## Instruction
Reproduce the following listing line for line, with no changes to wording, numbers, or punctuation.
[start]
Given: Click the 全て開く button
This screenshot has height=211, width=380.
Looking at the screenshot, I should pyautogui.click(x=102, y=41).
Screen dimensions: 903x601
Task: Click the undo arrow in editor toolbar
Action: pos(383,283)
[end]
## Answer for the task
Given: Click the 全て開く button
This screenshot has height=211, width=380.
Looking at the screenshot, I should pyautogui.click(x=102, y=41).
Screen dimensions: 903x601
Task: Click the undo arrow in editor toolbar
Action: pos(383,283)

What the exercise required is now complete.